The crushing weight on his torso abated, followed by, “I got one!” An animal yelp of pain accompanied the first man’s boast. “Grab the other little one. This guy is useless.” Clayton got a kick to his ribs, guessing that he was ‘this guy’.
His vision went hazy at Tommy’s cry of pain. Something deep inside his head throbbed sharply—that same nagging sensation of otherness he’d never fully outgrown—trying to get his attention. But he didn’t have time for it, so he pushed it aside.
Useless? How dare these complete strangers assume Clayton was useless? Just because he was shivering in a ball on the ground and moaning in pain didn’t mean he was useless.
He pushed himself to his knees and grabbed the second man’s leg, stopping him before he could run after Merry. This would be the perfect time for the roof to cave in.
He waited expectantly, but nothing happened. “Oh, come on!”
He gritted his teeth, tasting the faint hint of blood. Sure, his affliction loved to follow him around all day, every day, spilling paint cans on him, tearing his trousers, giving him concussions, but when he needed it, where was it? “Not even a single falling brick? How about a rat stampede? Is that really too much to ask for?”
The owner of the leg he was clinging to seemed to think so, or at least that was how Clayton decided to interpret the look of irritated confusion on the man’s face.
Leg Owner pulled back a fist, and pain flared in Clayton’s brain. He hugged the man’s leg, moaning.
“Wait, I haven’t hit you yet,” Leg Owner complained.
Clayton’s mind exploded. The faint throbbing he’d been shoving back all day had become a raging inferno of colors spanning the entire spectrum—some of which he’d never seen before.
Clayton could still feel the world around him, the rock digging into his knees, the squelching in his shoe where it had leaked, and Leg Owner’s leg clutched in his arms, but Clayton’s mind was not in the Real.
This was new. His affliction had never made him hallucinate before.
Clayton got an impression of something vast laced with a hint of fond exasperation, and then he was racing toward a point somewhere in the infinite distance.
A voice. No, not a voice. A sense of familiarity, of homecoming. A song.
Then nothing.
Dark, warm, safe.
This was a good place. Clayton couldn’t remember ever feeling so peaceful and at one with himself.
“He’s not here. Why isn’t he here?!” A feminine voice jarred Clayton’s tranquility.
It was laced with fear, and instinctively, Clayton tried to sit up, searching for the voice’s owner. Unfortunately, he seemed to have misplaced his body. He could panic about that, but something about the voice was hauntingly familiar and drew him away from his bodiless quandary. He couldn’t quite put his finger on where he’d heard it before.
It had a strange accent he wasn’t familiar with. Come to think of it, it was using a language he wasn’t familiar with, either—there were a lot of long vowels involved and a cadence strangely reminiscent of the odd smell the small army of men who had landed on him moments ago exuded. Would Clayton be sneezing right now if he had a body?

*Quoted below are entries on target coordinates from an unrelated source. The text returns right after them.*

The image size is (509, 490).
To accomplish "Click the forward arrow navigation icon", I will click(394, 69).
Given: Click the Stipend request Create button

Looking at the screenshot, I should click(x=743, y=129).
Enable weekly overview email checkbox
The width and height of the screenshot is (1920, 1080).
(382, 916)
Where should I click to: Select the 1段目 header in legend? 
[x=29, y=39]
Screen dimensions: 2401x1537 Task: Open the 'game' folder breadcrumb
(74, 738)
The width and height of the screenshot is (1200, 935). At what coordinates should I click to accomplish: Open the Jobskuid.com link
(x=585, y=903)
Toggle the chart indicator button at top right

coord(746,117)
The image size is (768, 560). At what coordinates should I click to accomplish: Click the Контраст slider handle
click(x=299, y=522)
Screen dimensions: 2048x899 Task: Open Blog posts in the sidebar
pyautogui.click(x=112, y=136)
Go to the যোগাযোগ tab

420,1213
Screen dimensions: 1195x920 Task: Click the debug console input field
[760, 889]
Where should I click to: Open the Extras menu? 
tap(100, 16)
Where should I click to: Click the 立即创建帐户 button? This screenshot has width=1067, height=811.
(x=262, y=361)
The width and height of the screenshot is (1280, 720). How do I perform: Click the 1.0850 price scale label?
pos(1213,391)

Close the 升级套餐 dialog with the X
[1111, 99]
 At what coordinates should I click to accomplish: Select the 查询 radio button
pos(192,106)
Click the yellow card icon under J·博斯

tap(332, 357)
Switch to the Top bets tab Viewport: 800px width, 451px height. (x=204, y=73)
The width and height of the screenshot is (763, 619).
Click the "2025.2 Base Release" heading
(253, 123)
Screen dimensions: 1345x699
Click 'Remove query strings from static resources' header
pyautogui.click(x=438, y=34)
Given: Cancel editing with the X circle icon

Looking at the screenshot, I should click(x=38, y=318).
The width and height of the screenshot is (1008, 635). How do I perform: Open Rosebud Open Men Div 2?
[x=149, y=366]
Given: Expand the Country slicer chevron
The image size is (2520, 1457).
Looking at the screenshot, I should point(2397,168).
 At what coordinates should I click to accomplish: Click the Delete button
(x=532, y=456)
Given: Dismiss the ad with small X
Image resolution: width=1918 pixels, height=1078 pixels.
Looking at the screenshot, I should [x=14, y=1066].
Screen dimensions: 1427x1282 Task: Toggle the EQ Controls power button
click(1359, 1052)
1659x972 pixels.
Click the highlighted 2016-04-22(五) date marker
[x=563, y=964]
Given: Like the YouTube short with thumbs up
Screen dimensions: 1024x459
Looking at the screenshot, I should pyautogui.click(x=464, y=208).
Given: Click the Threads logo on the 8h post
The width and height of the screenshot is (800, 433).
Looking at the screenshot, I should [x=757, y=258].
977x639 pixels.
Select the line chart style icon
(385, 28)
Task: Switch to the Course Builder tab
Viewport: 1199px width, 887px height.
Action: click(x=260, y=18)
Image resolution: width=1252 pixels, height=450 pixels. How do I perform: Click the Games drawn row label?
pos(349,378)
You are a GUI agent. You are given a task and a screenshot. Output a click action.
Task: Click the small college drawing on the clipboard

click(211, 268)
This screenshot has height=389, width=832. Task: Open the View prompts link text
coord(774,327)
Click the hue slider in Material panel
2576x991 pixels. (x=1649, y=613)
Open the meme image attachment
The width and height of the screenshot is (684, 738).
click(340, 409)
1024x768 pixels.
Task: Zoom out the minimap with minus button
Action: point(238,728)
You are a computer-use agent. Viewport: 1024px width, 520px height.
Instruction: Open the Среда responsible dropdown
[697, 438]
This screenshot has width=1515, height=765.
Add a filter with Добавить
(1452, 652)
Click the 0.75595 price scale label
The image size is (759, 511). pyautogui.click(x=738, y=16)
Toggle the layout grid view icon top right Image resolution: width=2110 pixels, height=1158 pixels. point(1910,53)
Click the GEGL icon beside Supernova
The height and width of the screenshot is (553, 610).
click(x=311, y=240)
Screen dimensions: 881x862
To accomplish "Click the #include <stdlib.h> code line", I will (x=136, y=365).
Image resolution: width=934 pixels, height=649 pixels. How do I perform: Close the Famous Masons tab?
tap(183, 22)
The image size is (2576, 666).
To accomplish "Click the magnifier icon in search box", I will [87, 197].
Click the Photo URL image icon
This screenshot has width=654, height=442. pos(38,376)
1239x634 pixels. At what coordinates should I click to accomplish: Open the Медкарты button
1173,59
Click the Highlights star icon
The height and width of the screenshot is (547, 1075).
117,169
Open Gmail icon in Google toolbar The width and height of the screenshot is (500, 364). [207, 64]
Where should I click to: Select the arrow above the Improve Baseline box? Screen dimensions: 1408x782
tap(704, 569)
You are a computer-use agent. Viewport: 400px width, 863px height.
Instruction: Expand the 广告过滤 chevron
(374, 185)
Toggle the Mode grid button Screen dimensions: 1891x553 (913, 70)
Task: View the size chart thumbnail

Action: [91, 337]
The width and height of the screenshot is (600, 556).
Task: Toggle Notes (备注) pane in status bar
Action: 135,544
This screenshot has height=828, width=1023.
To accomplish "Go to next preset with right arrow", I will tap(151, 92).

Fortunately, Clayton had never met a language he didn’t understand. It was his one real talent outside of baking and likely the only reason he’d been accepted into the Guard in the first place.
“How can he not be here? Where else could he have gone?” This voice was masculine and was speaking the strange language as well. It was also painfully familiar.
It’d be nice if Clayton could see. But he supposed that, with having no body, he should be grateful he could hear.
Amusement rippled around him. And it wasn’t his.
:Oh my little traveler, how much fun you are. I would love to keep you, but something tells me you won’t stay.:A voice whispered through him, touching the core of his being and making him shiver.
“Stay? Stay where? Am I in an actual place? Because I thought I was having an episode.” Clayton sometimes thought his entire life was one long, drawn-out psychotic break, but this was taking things to the next level.
Laughter shimmered and winnowed its way through him, swirling his consciousness around like flower petals in a breeze.
Clayton didn’t recommend the sensation.
:Part of you is here… and part of you is there. Vis wouldn’t give you back quite so easily, after all. They and I don’t get along very well, you know.:
Before Clayton had a chance to even begin to unpack that statement, the familiar feminine voice howled in grief, and the sound shook Clayton to his core.